READING TEXT Block Start

The perils of microbenchmarking

The perils of microbenchmarking

Rate This
  • Comments 8

The best way to understand the performance of a program is to run it with a profiler attached, but that isn't always possible. Maybe the program isn't written yet, and you want to investigate the performance of a possible design before committing to a full implementation. Or maybe you are curious to learn more about the performance implications of specific language or runtime features. For instance Pete wants to know whether it is faster to check for an object being null, or to just go ahead and call a method on it, then catch the resulting NullReferenceException.

Sorry Pete: I'm not going to answer that specifically. But I am going to explain how you can find out for yourself.

A microbenchmark is when you take a small piece of code, run it in isolation, and time how long it takes. Simple, right?

But benchmarks are tricksy things. Due to the fundamental interconnectedness of all things, when you run a piece of code outside its normal context, that tends to alter how long it takes. This can be a good thing if you are engaged in a forum flamefest and looking for data to back up an argument (you can prove anything with a benchmark, if you are clever about how you set it up :-)  but not so desirable when you want to learn facts that apply to the real world!

To demonstrate some issues to watch out for, I created a new Windows Console Application project and wrote a simple benchmark that times how long it takes to sum all the integers from zero to a million:

    using System;
    using System.Diagnostics;

    class Program
    {
        static void Main(string[] args)
        {
            Stopwatch timer = Stopwatch.StartNew();

            int sum = 0;

            for (int i = 0; i < 1000000; i++)
            {
                sum += i;
            }

            TimeSpan elapsed = timer.Elapsed;

            Console.WriteLine(elapsed);

            Console.WriteLine("Press any key to continue");
            Console.ReadKey();
        }
    }

I ran this three times in a row, by selecting the Release mode project configuration, then pressing F5 in Visual Studio. My 3 ghz Intel Core 2 Duo gave the following timings:

00:00:00.0027847
00:00:00.0034728
00:00:00.0020457

The worrying thing is that I got quite different results each time. Which one to believe?

This is a common problem if a benchmark executes too quickly. When measuring something very small, even tiny imprecisions in the clock source can dramatically throw off the results, not to mention if Outlook happens to wake up and check for new email in the middle of the test.

The best way to get stable results is to repeat the test many times and average the results:

    using System;
    using System.Diagnostics;
    using System.Collections.Generic;
    using System.Linq;

    class Program
    {
        static void Main(string[] args)
        {
            const int passCount = 100;

            List<double> elapsed = new List<double>();

            for (int pass = 0; pass < passCount; pass++)
            {
                Stopwatch timer = Stopwatch.StartNew();

                int sum = 0;

                for (int i = 0; i < 1000000; i++)
                {
                    sum += i;
                }

                elapsed.Add(timer.Elapsed.TotalSeconds);
            }

            double average = elapsed.Average();
            double variance = (from e in elapsed select Math.Pow(average – e, 2)).Average();
            double deviation = Math.Sqrt(variance);

            Console.WriteLine("Average time: {0}", average);
            Console.WriteLine("Standard deviation: {0}", deviation);

            Console.WriteLine("Press any key to continue");
            Console.ReadKey();
        }
    }

For bonus points, this code also computes the standard deviation of the time measurements, which provides a useful sanity check. In theory, each pass should take a similar amount of time, in which case the standard deviation will be much smaller than the average. If the deviation is too wide, that means something funky is going on, in which case I must investigate further before I can trust the results. But in this case all looks good:

Average time: 0.002947593
Standard deviation: 0.000146231002359281
Press any key to continue

But...

READING TEXT Block End
DATA FOR REVIEW Block Start

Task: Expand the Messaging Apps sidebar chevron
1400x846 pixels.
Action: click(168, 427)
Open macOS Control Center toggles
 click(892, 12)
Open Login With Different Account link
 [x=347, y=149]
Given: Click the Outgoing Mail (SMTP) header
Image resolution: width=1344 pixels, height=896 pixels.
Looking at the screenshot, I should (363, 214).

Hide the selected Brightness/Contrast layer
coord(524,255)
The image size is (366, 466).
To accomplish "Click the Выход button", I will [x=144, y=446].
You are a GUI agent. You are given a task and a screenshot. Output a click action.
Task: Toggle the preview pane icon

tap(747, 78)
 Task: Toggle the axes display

DATA FOR REVIEW Block End

PROBLEM >> Write out the passage from the microbenchmarking text that begins at the words "The best way to understand" and stops after the words "takes. Simple, right?", copying it word for word. The entries can be left aside.

EXERCISE SOLUTION >>
The best way to understand the performance of a program is to run it with a profiler attached, but that isn't always possible. Maybe the program isn't written yet, and you want to investigate the performance of a possible design before committing to a full implementation. Or maybe you are curious to learn more about the performance implications of specific language or runtime features. For instance Pete wants to know whether it is faster to check for an object being null, or to just go ahead and call a method on it, then catch the resulting NullReferenceException.

Sorry Pete: I'm not going to answer that specifically. But I am going to explain how you can find out for yourself.

A microbenchmark is when you take a small piece of code, run it in isolation, and time how long it takes. Simple, right?